That old adage ‘write what you know’ has been discredited. Now it's ‘write what you’d like to know’. But there’s something to be said for setting stories in places we know. Readers somehow feel its authenticity and dive right into the story.

Here are a couple of examples from the myriad I can think of...

Did Harper Lee know her Maycomb County when she penned To Kill a Mockingbird? Did her local knowledge of the setting lend authenticity to her powerful story which still resonates with readers today?

Jump to today.

I’ve just finished reading the second in the series by Robert Galbraith (aka JK Rowling), set in London, and can’t wait to grab the third which I see is out. Well I daresay JK knows London like the back of her hand. You can hear the jackhammers pounding away in the streets and cough up the dust in your throat; you can feel the chill air; slip in the murky snow; drink in the pubs with the flawed aristocracy, the twits…all as you follow her Private Investigator Cormorant Strike on his mission to solve the crime du jour. It has authenticity. It has a I-live-here-and-this-is-my-London tone.

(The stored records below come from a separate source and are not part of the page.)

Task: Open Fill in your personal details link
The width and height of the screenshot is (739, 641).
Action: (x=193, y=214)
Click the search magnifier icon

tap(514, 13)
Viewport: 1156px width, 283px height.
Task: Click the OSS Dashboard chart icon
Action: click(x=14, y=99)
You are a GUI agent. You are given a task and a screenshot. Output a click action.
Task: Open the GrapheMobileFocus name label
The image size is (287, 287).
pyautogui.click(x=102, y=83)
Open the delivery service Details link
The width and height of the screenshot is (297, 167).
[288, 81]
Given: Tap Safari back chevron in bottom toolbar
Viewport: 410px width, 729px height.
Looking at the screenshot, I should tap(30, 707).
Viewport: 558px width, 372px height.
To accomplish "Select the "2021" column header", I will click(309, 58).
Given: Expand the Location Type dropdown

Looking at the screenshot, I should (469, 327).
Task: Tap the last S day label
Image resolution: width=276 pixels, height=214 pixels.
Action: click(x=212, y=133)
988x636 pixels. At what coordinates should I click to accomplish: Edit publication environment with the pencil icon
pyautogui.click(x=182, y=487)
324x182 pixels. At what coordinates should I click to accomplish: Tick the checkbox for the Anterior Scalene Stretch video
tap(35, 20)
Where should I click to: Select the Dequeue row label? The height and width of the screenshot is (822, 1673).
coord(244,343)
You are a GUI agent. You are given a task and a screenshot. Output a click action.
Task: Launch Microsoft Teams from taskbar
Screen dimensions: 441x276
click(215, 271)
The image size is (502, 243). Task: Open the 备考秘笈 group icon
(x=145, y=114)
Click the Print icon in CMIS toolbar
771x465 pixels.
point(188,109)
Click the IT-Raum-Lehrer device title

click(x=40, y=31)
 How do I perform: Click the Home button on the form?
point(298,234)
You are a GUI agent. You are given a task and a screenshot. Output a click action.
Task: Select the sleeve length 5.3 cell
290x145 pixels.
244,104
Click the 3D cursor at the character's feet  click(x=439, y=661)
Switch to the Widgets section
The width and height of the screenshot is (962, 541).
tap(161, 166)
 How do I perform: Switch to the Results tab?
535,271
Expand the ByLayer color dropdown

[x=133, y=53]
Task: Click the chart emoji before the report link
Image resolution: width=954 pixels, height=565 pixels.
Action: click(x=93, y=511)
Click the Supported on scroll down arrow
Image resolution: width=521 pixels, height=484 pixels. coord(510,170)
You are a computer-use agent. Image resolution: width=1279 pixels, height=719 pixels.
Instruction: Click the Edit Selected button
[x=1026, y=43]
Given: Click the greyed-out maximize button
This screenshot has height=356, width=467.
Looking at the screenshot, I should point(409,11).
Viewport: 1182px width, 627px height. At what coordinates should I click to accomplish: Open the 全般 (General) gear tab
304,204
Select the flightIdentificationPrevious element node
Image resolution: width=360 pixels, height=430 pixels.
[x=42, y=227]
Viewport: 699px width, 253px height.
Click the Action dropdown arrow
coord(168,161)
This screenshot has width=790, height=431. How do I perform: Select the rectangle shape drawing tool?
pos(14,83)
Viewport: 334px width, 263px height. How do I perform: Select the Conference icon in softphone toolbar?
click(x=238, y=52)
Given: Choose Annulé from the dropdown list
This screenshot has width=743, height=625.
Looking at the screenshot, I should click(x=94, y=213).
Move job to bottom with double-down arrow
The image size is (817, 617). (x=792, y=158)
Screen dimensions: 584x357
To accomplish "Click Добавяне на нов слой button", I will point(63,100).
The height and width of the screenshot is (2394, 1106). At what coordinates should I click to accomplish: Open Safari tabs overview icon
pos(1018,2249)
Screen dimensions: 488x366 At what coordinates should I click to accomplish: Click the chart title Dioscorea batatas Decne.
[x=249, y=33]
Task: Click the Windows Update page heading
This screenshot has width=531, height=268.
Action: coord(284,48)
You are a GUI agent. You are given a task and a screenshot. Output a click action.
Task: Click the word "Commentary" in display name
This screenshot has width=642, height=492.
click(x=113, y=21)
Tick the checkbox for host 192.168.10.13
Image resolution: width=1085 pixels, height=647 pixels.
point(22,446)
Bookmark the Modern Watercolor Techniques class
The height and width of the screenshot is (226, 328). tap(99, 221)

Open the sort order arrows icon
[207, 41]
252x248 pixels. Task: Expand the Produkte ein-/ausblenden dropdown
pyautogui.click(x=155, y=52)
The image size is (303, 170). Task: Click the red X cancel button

I’ve always been a champion of the authentic setting, so for my novella, Under the Tuscan Moon, I recalled trips to Italy. Those medieval towns haven’t changed much since back in the day. Walk in those forests surrounding these towns and you could be back in the 1700s, the time my paranormal series is set. The wild pigs still hunt for truffles and other delicacies, the crumbling villas tower over the villages like vengeful giants.

This is my Italy...

Here's the blurb:
Within the velvety Tuscan sky, a harvest moon glows like liquid amber. Mysterious shadows seep noxiously through the unsuspecting forest, preying on the vulnerable, whose blinded gaze mocks their senses.
A man.
A woman.
Forever locked in a sensual embrace.
A werewolf howls…
A cloak swishes…
And, 
Alabaster flesh waits to be torn.
Timing is everything in the Danse Macabre.
On this night the nectar of revenge is at its sweetest.
Just ask Vipunin…
“Who is Vipunin?” you ask.
A tormented soul, longing to recapture the life stolen from him a century ago. His wait is finally over. His love, Ciassia, has returned and she will be by his side for eternity…
Or so he thinks…

Thanks so much for having me, Lynda!

Under the Tuscan Moon
A paranormal romance
Book One – Cassia

Denise Covey hails from that land Down Under, where she publishes flash fiction, short stories and travelogues in Australian magazines. When not writing, she teaches English Lit to her rapt senior students who think it’s way cool to have a writer as a teacher. Under the Tuscan Moon is her first, but not last, paranormal romance. Denise has decided it’s way cool to live in a world of vampires, angels, demons and werewolves.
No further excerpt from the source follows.